Hasil Investigasi Imigrasi Kendari Tidak Temukan TKA Ilegal di Pertambangan Pasir Nambo dan Pertambangan Nikel di PT. PJP Konawe Utara

  • Bagikan

“Setelah kita melakukan investigasi lapangan, dan melihat secara langsung kegiatan-kegiatan yang ada disana, seperti apa kegiatan yang dilakukan perusahaan oleh PT. PJP. Dari hasil investigasi yang dilaporkan oleh petugas kami, bahwa kegiatan pertambangan PT. PJP sudah tidak ada lagi kegiatan disana, berarti itu sudah sah, sudah ditutup,”bebernya.

Sambung Samuel, artinya bahwa bilamana ini sudah ditutup, maka seluruh serangkaian kegiatan disitu, sudah tidak ada, orang asingnya sudah disitu tidak ada lagi , tidak ada orang asing di PT. PJP.

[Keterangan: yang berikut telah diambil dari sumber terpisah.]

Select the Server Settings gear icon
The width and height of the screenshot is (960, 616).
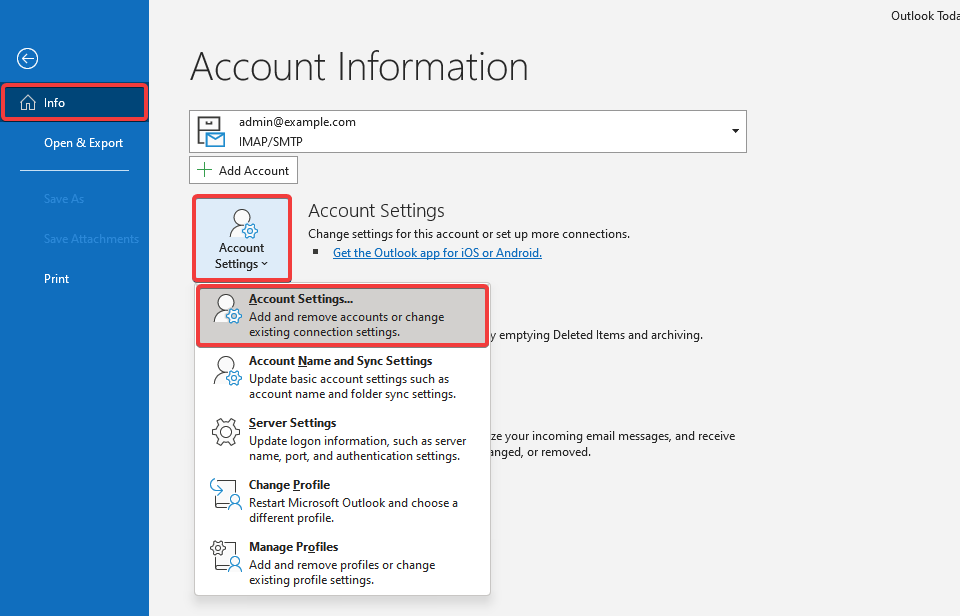click(x=227, y=433)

“Jadi sangat jelas, sudah cukup jelas, dan sudah sangat terang benderang, jelas di PT. PJP tidak ada orang asing, sehingga kegiatannya pun sudah tidak ada, sudah nihil kegiatan disitu,”bebernya

Kata Samuel, jadi saya kira, hal ini tidak terlalu banyak yang ingin saya sampaikan masalah PT. PJP karena memang kegiatannya sudah tutup, tidak ada lagi,

“Itu dari hasil investigasi pemantauan petugas kami di lapangan,”tandasnya.

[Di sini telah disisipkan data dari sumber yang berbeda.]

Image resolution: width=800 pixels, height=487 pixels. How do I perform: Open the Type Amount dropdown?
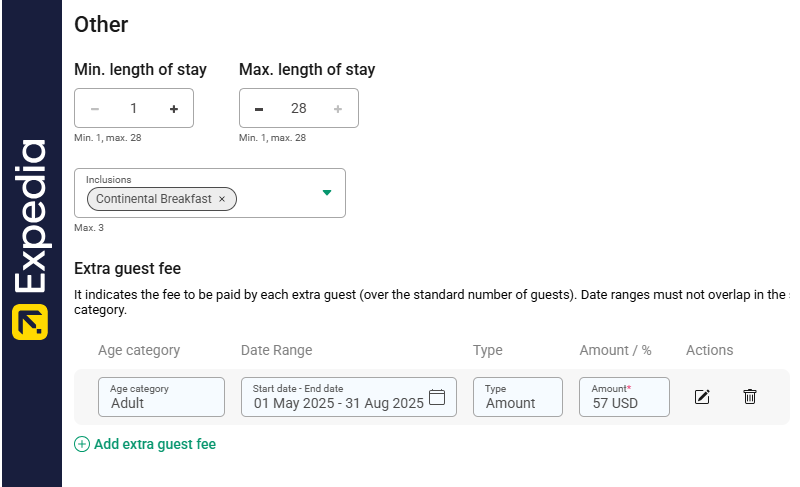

Lebih lanjut, Samuel Toba menjelaskan soal prosedur masuknya TKA di Sulawesi Tenggara (Sultra) berdasarkan aturan keimigrasian.

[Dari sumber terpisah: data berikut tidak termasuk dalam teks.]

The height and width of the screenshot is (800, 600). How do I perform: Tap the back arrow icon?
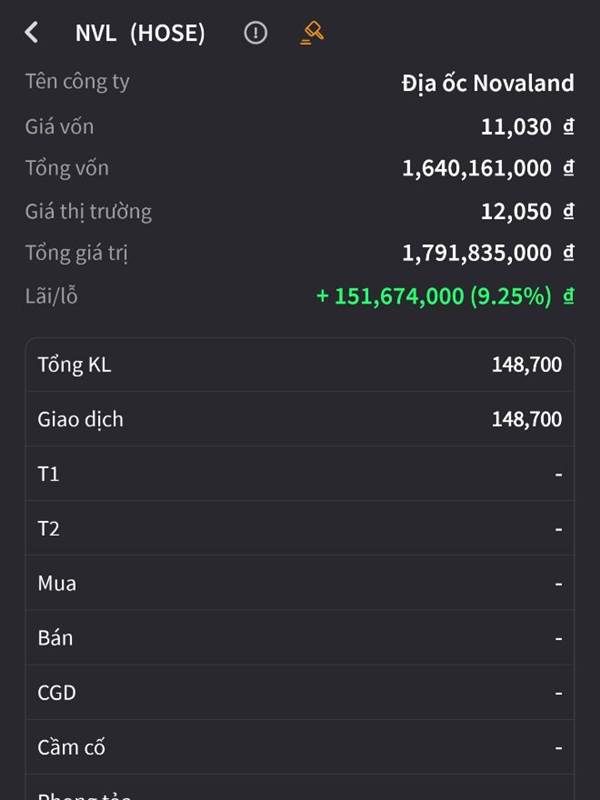point(31,33)
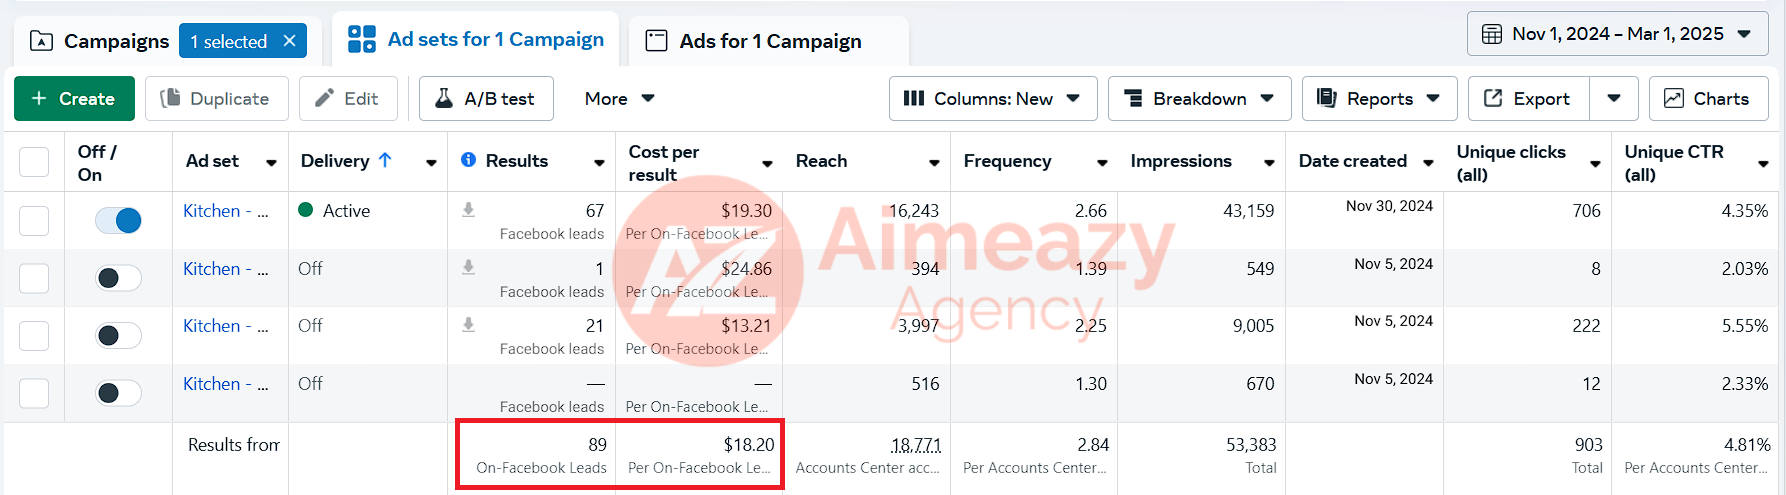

“Jadi sebetulnya, kalau yang seperti TKA, mereka tidak ada kewajiban untuk melapor ke Imigrasi disini (Kendari), jadi kalau dia datang (Ke Indonesia), mereka (TKA) kan sudah datang, sudah di clearance, kalau yang dari luar negeri, sudah di clearance di pintu-pintu masuk tempat pemeriksaan imigrasi (TPI), jadi statusnya begitu penerbangan berikutnya ke sini (Kendari), itu sudah domestik, berarti domestik itu bukan lagi ranahnya Imigrasi untuk melakukan pemeriksaan. Dan orang asing (TKA) itu, tidak mempunyai kewajiban melapor ke Imigrasi Kendari,”jelasnya.